Experts concede that 'overly optimistic' AI imaging studies do not translate to clinical practice

An interpretable AI tool that detects COVID-19 on chest radiographs underwhelmed researchers in a recent analysis published in Radiology: Artificial Intelligence. 

While the tool performed well in patients with severe COVID, it fell short of expectations in differentiating those with milder cases and failed to rise to the level of diagnostic accuracy reached by board-certified radiologists.  

Co-senior author of the study Christopher Tignanelli, MD, an associate professor of surgery at the University of Minnesota Medical School and general surgeon at M Health Fairview, conceded that the results of the study indicate that there is more work to be done before AI can be reliably implemented in real-time clinical practice. 

“This study, which represents the first live investigation of an AI COVID-19 diagnostic model, highlights the potential benefits but also the limitations of AI,” Tignanelli said in a statement released by the University of Minnesota Medical School. “While promising, AI-based tools have not yet reached full diagnostic potential.” 

The model the experts assessed was trained and validated both externally and in real time on more than 95,000 chest radiographs, including a total of 5,335 real-time predictions.  

After 19 weeks of use, experts found that the model performance remained unchanged.
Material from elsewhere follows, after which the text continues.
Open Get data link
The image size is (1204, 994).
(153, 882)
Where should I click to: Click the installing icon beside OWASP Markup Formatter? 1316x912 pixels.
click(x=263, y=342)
The model’s sensitivity was higher in men than women, while specificity was higher in women than men. Its accuracy was reported as 63.5%, compared to 67.8% for the radiologists. 
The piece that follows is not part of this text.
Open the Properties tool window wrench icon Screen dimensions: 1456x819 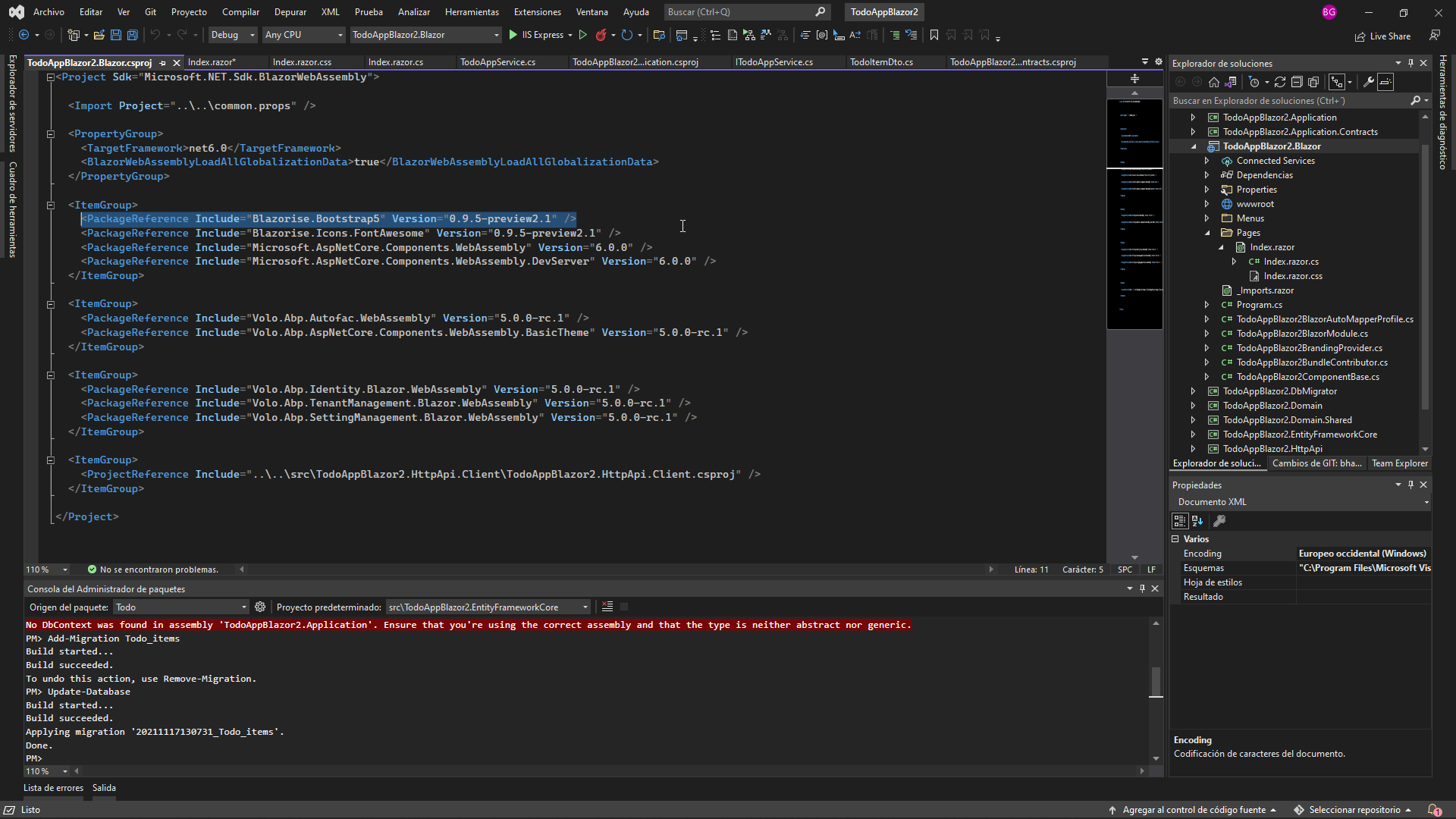tap(1219, 521)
Tignanelli and colleagues noted that earlier studies published that touted the utility of AI in the COVID era a bit prematurely, citing the use of publicly available datasets as a potential precursor to many of the “overly optimistic” results. 
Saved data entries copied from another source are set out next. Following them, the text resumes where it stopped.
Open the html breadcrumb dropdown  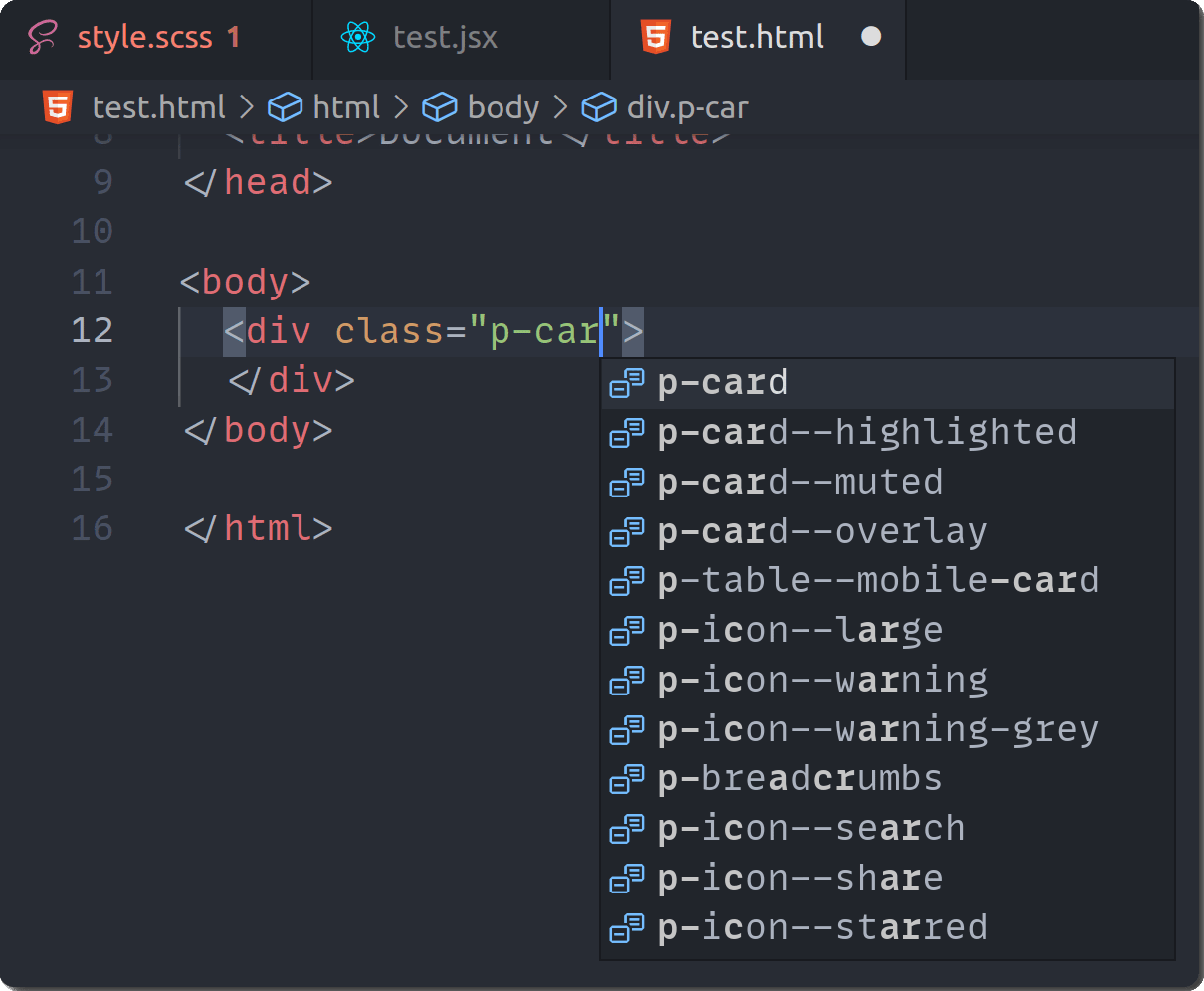tap(347, 106)
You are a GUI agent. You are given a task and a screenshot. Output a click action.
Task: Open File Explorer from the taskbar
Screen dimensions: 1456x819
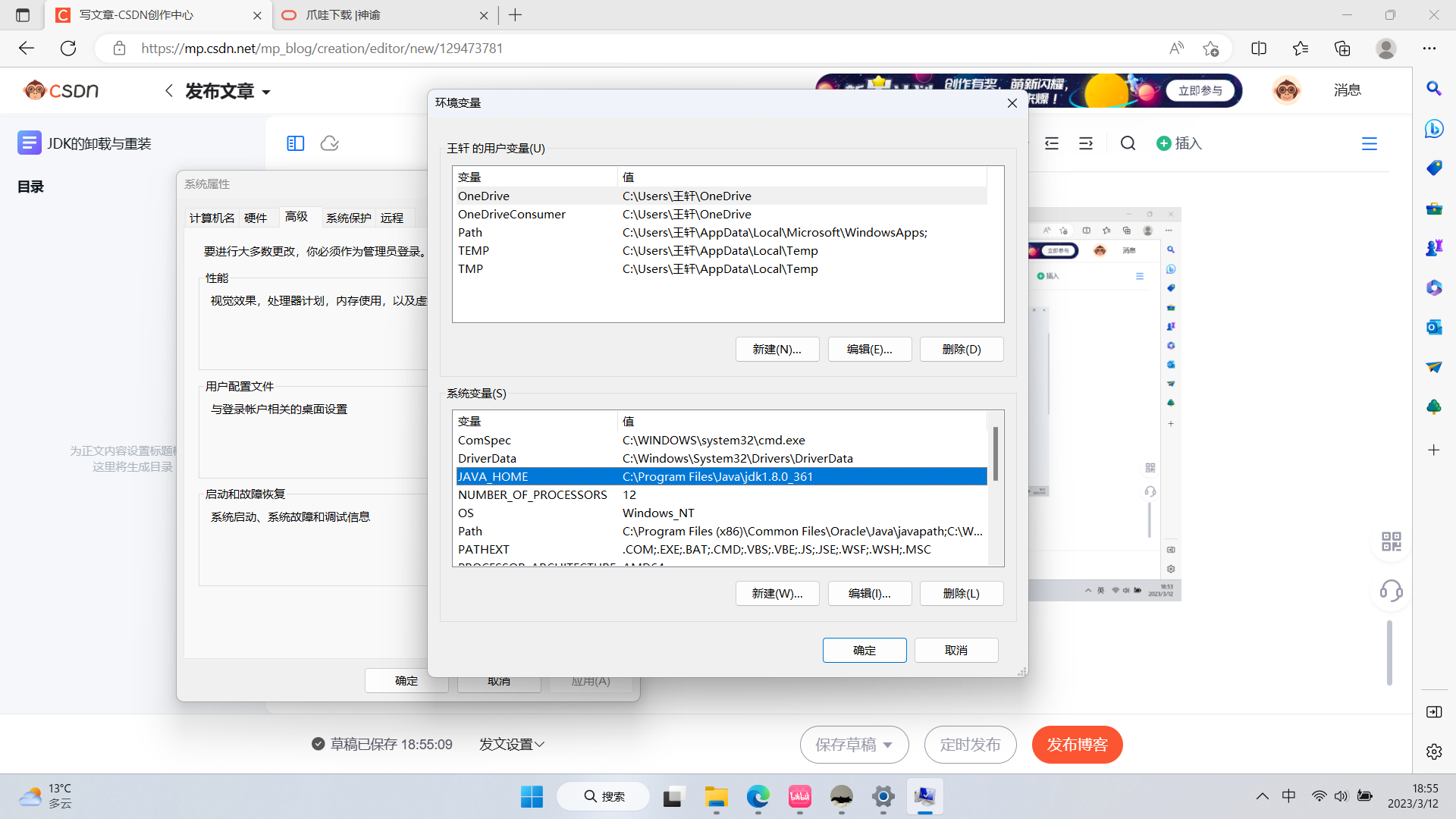pyautogui.click(x=716, y=796)
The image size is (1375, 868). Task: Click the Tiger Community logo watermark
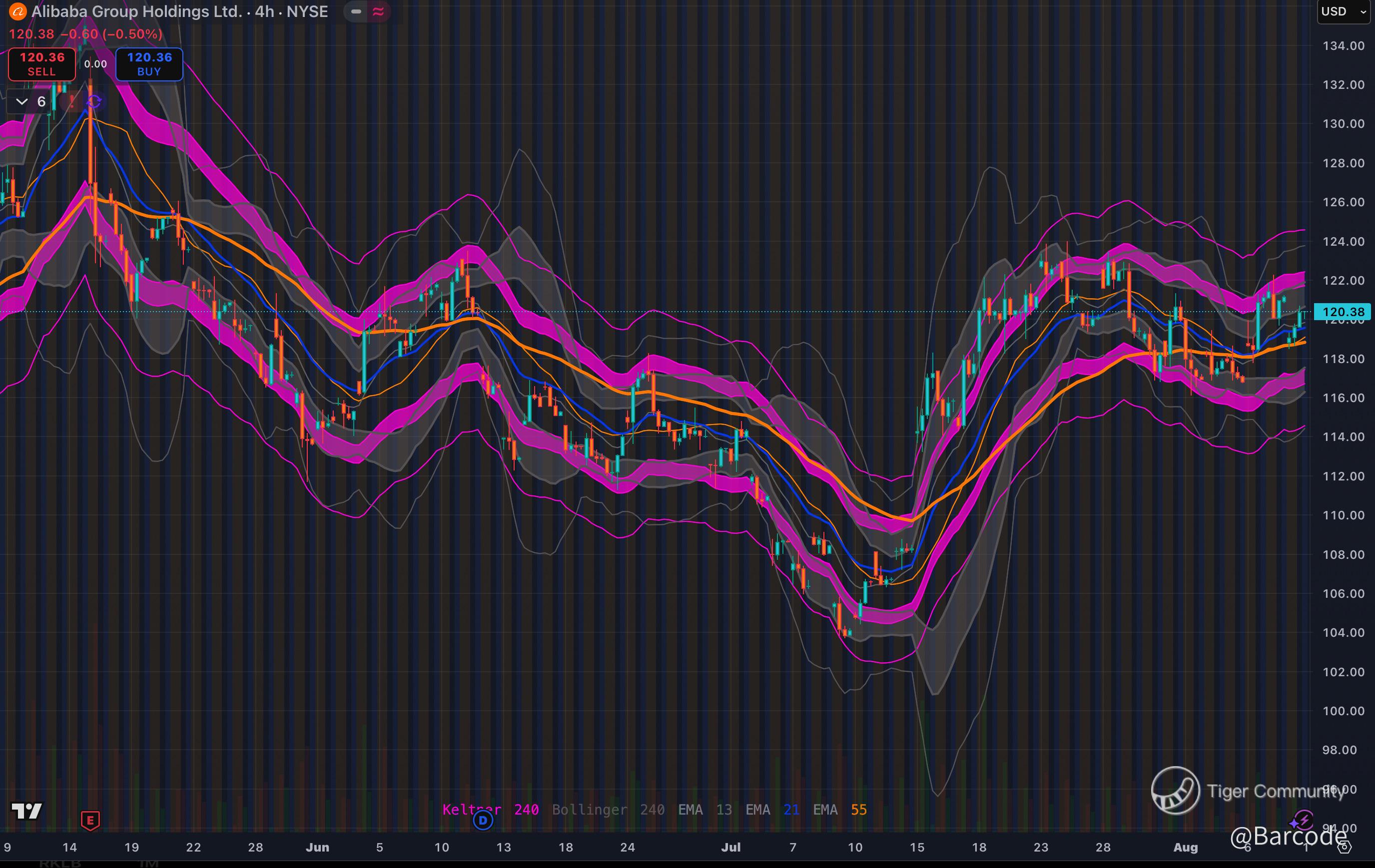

“We saw the same overly optimistic performance in this study when we validated against two publicly available datasets; however, as we showed in our manuscript, this does not translate to the real world,” Tignanelli said. “It is imperative moving forward that researchers and journals alike develop standards requiring external or real-time prospective validation for peer-reviewed AI manuscripts.” 

In the future, the authors hope to develop an AI model that integrates data, including detailed report notes and structured data, from more than 40 U.S. and European sites.